Work instructions
Nothing but an exact copy of the records below counts as the answer.

Dataset content
= = = = =
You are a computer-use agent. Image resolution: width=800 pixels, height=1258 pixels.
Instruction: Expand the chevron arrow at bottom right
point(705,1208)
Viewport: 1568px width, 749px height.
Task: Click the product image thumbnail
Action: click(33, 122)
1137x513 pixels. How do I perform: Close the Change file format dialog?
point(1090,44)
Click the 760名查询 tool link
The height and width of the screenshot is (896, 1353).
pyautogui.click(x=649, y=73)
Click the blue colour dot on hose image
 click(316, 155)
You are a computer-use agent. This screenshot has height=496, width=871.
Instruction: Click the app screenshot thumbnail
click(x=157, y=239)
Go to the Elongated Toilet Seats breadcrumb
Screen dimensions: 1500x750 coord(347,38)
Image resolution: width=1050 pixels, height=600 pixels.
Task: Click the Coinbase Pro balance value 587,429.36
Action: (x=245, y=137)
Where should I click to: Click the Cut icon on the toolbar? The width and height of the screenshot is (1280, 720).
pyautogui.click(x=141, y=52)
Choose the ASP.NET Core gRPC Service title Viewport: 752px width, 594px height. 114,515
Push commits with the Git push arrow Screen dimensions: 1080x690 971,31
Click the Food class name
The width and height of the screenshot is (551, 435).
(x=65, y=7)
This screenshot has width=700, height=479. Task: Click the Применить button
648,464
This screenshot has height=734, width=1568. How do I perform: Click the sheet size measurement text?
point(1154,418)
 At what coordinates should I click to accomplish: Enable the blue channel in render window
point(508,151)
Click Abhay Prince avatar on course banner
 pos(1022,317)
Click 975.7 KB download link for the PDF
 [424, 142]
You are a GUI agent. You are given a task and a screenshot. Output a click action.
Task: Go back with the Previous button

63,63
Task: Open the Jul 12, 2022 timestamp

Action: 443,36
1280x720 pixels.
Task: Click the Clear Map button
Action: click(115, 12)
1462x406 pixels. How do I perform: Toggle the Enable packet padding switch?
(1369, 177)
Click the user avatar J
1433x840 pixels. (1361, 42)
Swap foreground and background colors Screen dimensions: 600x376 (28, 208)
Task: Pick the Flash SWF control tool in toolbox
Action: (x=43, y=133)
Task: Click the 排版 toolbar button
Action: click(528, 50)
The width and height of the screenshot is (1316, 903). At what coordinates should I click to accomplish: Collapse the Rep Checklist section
= = = = =
Response area
You are a computer-use agent. Image resolution: width=800 pixels, height=1258 pixels.
Instruction: Expand the chevron arrow at bottom right
point(705,1208)
Viewport: 1568px width, 749px height.
Task: Click the product image thumbnail
Action: click(33, 122)
1137x513 pixels. How do I perform: Close the Change file format dialog?
point(1090,44)
Click the 760名查询 tool link
The height and width of the screenshot is (896, 1353).
pyautogui.click(x=649, y=73)
Click the blue colour dot on hose image
 click(316, 155)
You are a computer-use agent. This screenshot has height=496, width=871.
Instruction: Click the app screenshot thumbnail
click(x=157, y=239)
Go to the Elongated Toilet Seats breadcrumb
Screen dimensions: 1500x750 coord(347,38)
Image resolution: width=1050 pixels, height=600 pixels.
Task: Click the Coinbase Pro balance value 587,429.36
Action: (x=245, y=137)
Where should I click to: Click the Cut icon on the toolbar? The width and height of the screenshot is (1280, 720).
pyautogui.click(x=141, y=52)
Choose the ASP.NET Core gRPC Service title Viewport: 752px width, 594px height. 114,515
Push commits with the Git push arrow Screen dimensions: 1080x690 971,31
Click the Food class name
The width and height of the screenshot is (551, 435).
(x=65, y=7)
This screenshot has width=700, height=479. Task: Click the Применить button
648,464
This screenshot has height=734, width=1568. How do I perform: Click the sheet size measurement text?
point(1154,418)
 At what coordinates should I click to accomplish: Enable the blue channel in render window
point(508,151)
Click Abhay Prince avatar on course banner
 pos(1022,317)
Click 975.7 KB download link for the PDF
 [424, 142]
You are a GUI agent. You are given a task and a screenshot. Output a click action.
Task: Go back with the Previous button

63,63
Task: Open the Jul 12, 2022 timestamp

Action: 443,36
1280x720 pixels.
Task: Click the Clear Map button
Action: click(115, 12)
1462x406 pixels. How do I perform: Toggle the Enable packet padding switch?
(1369, 177)
Click the user avatar J
1433x840 pixels. (1361, 42)
Swap foreground and background colors Screen dimensions: 600x376 (28, 208)
Task: Pick the Flash SWF control tool in toolbox
Action: (x=43, y=133)
Task: Click the 排版 toolbar button
Action: click(528, 50)
The width and height of the screenshot is (1316, 903). At what coordinates should I click to accomplish: Collapse the Rep Checklist section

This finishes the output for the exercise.